___ TEXT BLOCK

The public debate on the introduction of the statutory minimum wage focused on fairness issues, while discussion among economists mainly centred on the expected employment effects. Critics argued, partly on the basis of ex-ante micro simulations, that the new minimum wage would have significant negative effects on employment (Arni et al., 2014; Knabe et al., 2014). These simulations typically assumed perfect competition and perfect information among employees and employers. However, supporters of a statutory minimum wage highlighted the importance of stopping the growth of the low-wage sector, the expected positive effects on wages and consumption and the anticipated reduction in the number of Aufstocker (‘topper-uppers’) whose income from employment is insufficient to cover their subsistence and who receive supplementary benefit payments to top up their income to the subsistence level. At the introduction of the minimum wage, these had comprised some 1.3 million workers in the low-wage segment of the labour market (Deutscher Bundestag, 2014; Schulten and Horn, 2014).
From a theoretical perspective, the employment effects of a minimum wage can be negative, positive or neutral. Standard neo-classical theory predicts employment losses in a perfectly competitive labour market if the minimum is set above the market-clearing wage, which should always be the case since current wage levels would be appropriate. The monopsony model claims that labour markets are imperfect. Transaction costs such as search, information or mobility costs may allow employers to exploit their bargaining power and set wages below market-clearing rates. In such a case, labour market outcomes might be inefficient, resulting in lower wages and lower employment levels than in a competitive framework. Minimum wages would thus increase wages and employment levels and promote the efficiency of the labour market (Borjas, 2015; Manning, 2003).
The existing international empirical evidence on the employment effects of the minimum wage paints a mixed picture. While research by and in the tradition of Card and Krueger (1994, 1995) has found neutral and positive employment effects, that by and in the tradition of Neumark and Wascher (1992, 2008) has suggested negative effects. Two extensive quantitative meta-studies conclude that minimum wages produce no significant employment effects (Belman and Wolfson, 2014; Doucouliagos and Stanley, 2009). The British LPC also conclude, from 15 years of research, that the national minimum wage ‘has led to higher than average wage increases for the lowest paid, with little evidence of adverse effects on employment or the economy’ (LPC, 2015: xiii). As far as negative employment effects have been observed, these often refer to young employees (Belman and Wolfson, 2014; Neumark and Wascher, 2008).

______
___ STORED DATA

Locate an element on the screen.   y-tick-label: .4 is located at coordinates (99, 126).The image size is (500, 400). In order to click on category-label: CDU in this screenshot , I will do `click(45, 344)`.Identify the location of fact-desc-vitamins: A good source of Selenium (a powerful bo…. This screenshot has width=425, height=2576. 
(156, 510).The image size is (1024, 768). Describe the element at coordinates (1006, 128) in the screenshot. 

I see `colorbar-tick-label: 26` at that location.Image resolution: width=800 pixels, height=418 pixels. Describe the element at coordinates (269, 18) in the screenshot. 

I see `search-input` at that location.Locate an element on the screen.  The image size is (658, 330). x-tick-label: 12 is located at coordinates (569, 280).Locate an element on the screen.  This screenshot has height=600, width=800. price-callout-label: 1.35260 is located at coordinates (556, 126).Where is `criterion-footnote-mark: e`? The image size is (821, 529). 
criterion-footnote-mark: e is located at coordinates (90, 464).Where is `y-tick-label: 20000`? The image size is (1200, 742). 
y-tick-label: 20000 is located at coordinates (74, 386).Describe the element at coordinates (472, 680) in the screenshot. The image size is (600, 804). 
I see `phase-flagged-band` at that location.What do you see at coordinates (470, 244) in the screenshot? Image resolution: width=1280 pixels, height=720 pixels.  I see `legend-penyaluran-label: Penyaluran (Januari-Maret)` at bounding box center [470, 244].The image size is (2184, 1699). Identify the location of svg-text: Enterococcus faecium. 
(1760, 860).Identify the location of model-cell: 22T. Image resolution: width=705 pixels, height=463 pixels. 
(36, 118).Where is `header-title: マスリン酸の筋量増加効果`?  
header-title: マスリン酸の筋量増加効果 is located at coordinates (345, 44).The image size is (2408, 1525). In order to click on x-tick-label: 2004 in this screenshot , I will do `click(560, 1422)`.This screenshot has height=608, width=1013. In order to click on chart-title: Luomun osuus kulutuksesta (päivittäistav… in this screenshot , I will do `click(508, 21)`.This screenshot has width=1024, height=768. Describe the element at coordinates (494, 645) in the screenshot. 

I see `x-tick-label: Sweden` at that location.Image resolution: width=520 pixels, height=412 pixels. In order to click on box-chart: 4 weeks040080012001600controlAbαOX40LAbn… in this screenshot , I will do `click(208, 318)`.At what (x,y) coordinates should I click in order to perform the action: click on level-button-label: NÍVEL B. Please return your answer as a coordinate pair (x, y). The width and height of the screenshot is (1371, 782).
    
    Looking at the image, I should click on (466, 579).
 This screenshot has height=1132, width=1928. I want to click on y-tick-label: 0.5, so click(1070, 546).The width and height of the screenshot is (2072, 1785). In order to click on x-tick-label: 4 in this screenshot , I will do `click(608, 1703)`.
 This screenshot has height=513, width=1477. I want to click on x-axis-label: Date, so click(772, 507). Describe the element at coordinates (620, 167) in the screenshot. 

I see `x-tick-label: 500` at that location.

______

◆ **EXERCISE 1**
Retype the passage of the minimum wage text between "From a theoretical" and "2015; Manning, 2003).", inclusive.
◆ **EXERCISE 2**
Pick up the minimum wage text where it stops and keep writing.

◆ **WRITTEN RESPONSE 1**
From a theoretical perspective, the employment effects of a minimum wage can be negative, positive or neutral. Standard neo-classical theory predicts employment losses in a perfectly competitive labour market if the minimum is set above the market-clearing wage, which should always be the case since current wage levels would be appropriate. The monopsony model claims that labour markets are imperfect. Transaction costs such as search, information or mobility costs may allow employers to exploit their bargaining power and set wages below market-clearing rates. In such a case, labour market outcomes might be inefficient, resulting in lower wages and lower employment levels than in a competitive framework. Minimum wages would thus increase wages and employment levels and promote the efficiency of the labour market (Borjas, 2015; Manning, 2003).

◆ **WRITTEN RESPONSE 2**
In the industrial relations literature, several authors have pointed out that an exclusive focus on employment outcomes fails to tell the full story of minimum wage effects (Metcalf, 2008; Schmitt, 2015). Institutionalist and behavioural theories (Hirsch et al., 2015; Lester, 1960, 1964; Schmitt, 2015) suggest that employment adjustments are only one channel that companies can use to adapt to increased labour costs. These approaches reject the assumptions of the standard neo-classical labour market model, and emphasize imperfectly competitive, institutionally segmented and socially embedded labour markets, as well as the importance of internal labour markets. Thus, increased wage costs from the minimum wage lead to adaptions of firm behaviour that affect employees, consumers, owners and other agents. The LPC (2015) and OECD (2015) have identified various channels that allow companies to adapt to higher wages at the bottom of the wage distribution without necessarily cutting employment. We address both the employment effects of the German minimum wage and other adjustment channels, although it is still too early to provide evidence based on causal inference, a range of already available data allow a first empirical assessment.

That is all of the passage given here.